Communication Styles
AMP adapts how information is delivered:
| Style | Characteristics | Example |
|---|---|---|
| Brief Directive | Concise, action-focused, minimal context | "Run npm install. Create login.tsx." |
| Detailed Explanatory | In-depth, educational, context-rich | "First install dependencies because... Then create login.tsx which will handle..." |
| Conversational | Friendly, encouraging, approachable | "Great! Let's start by installing the packages you'll need..." |
| Technical | Precise, jargon-heavy, assumes knowledge | "Instantiate dependencies via package manager.
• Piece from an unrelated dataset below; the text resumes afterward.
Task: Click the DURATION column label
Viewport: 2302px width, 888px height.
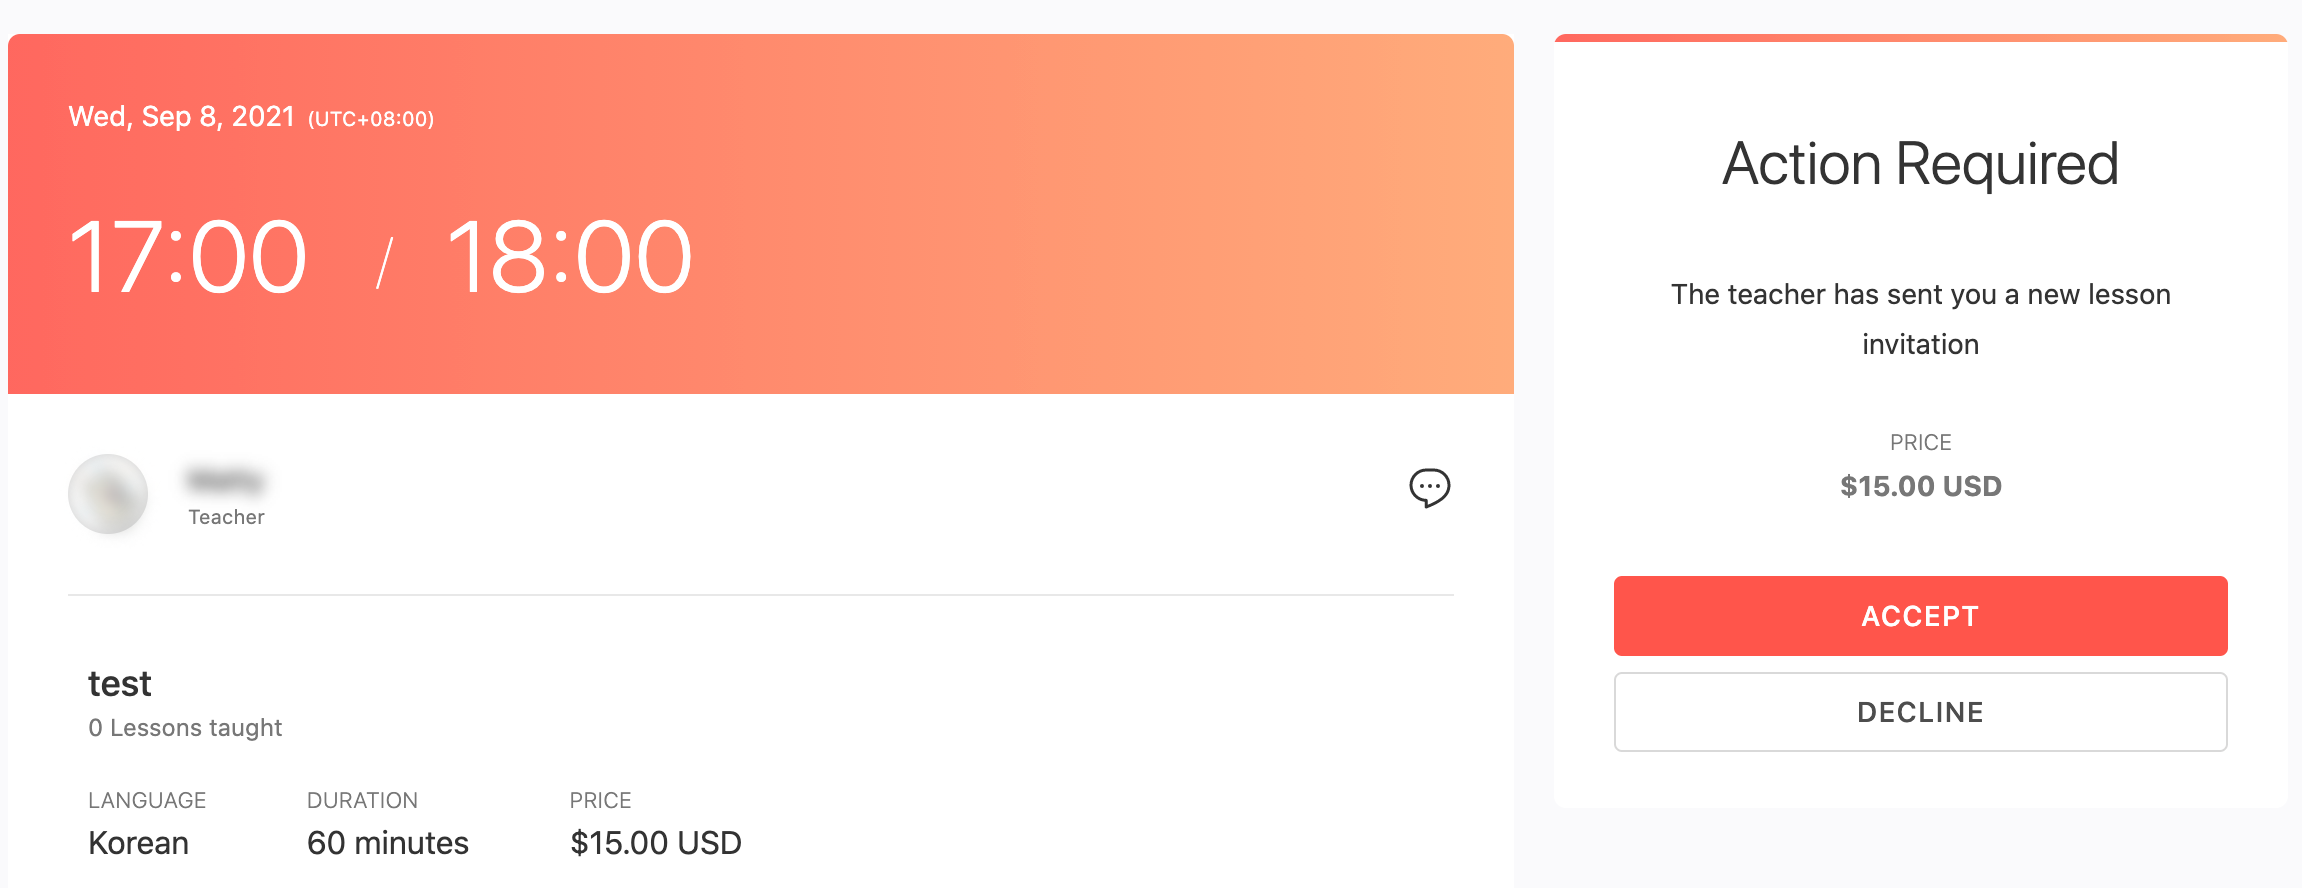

Scaffold component hierarchy." |
Complexity Handling
Different users need different levels of guidance:
- Full Solution: Complete working code with explanation
- Break Into Steps: Step-by-step guidance through the process
- Hints Only: Clues and direction without direct answers
- High Level: Conceptual approach without implementation details
// Example: Same task, different complexity approaches
// Full Solution
"Here's the complete login component with authentication logic..."
// Break Into Steps
"Step 1: Create the form component
Step 2: Add validation logic
Step 3: Connect to authentication service..."
// Hints Only
"Consider how form state should be managed.
Think about validation timing.
What happens after successful login?"
// High Level
"You'll need a form component that validates inputs,
communicates with your auth service, and handles the response."Profile Updates
Profiles update automatically after each interaction. The update algorithm considers:
- Outcome: Did the user start/complete the task?
- Engagement: Time spent, flow state indicators
- Satisfaction: Optional explicit feedback
- Context: Task type, time of day, complexity
// Profile update after successful interaction
{
// Increase confidence in successful approach
framingConfidence: 0.75 → 0.82,
// Update completion rate
completionRate: 0.68 → 0.71,
// Reinforce successful pattern
preferredFraming: {
"micro_task": 0.85, // ↑ from 0.78
"achievement": 0.42, // ↓ slightly
"learning": 0.31, // ↓ slightly
"challenge": 0.19 // unchanged
}
}Multi-Context Profiles
Users may behave differently in different contexts. AMP can maintain sub-profiles:
// Different preferences by task type
{
userId: "user_123",
contexts: {
"coding": {
preferredFraming: "challenge",
communicationStyle: "brief_directive"
},
"learning": {
preferredFraming: "learning",
communicationStyle: "detailed_explanatory"
},
"debugging": {
preferredFraming: "micro_task",
communicationStyle: "technical"
}
}
}Privacy & Data Retention
Profile data is handled securely:
- User IDs are hashed and anonymised
- Only behavioural patterns stored, not task content
- Profiles can be deleted on request (GDPR compliance)
- Inactive profiles archived after 90 days
- All data encrypted at rest and in transit
💡 Pro Tip: You can manually update profiles using the updateProfile() API if you have explicit user preferences or want to accelerate learning.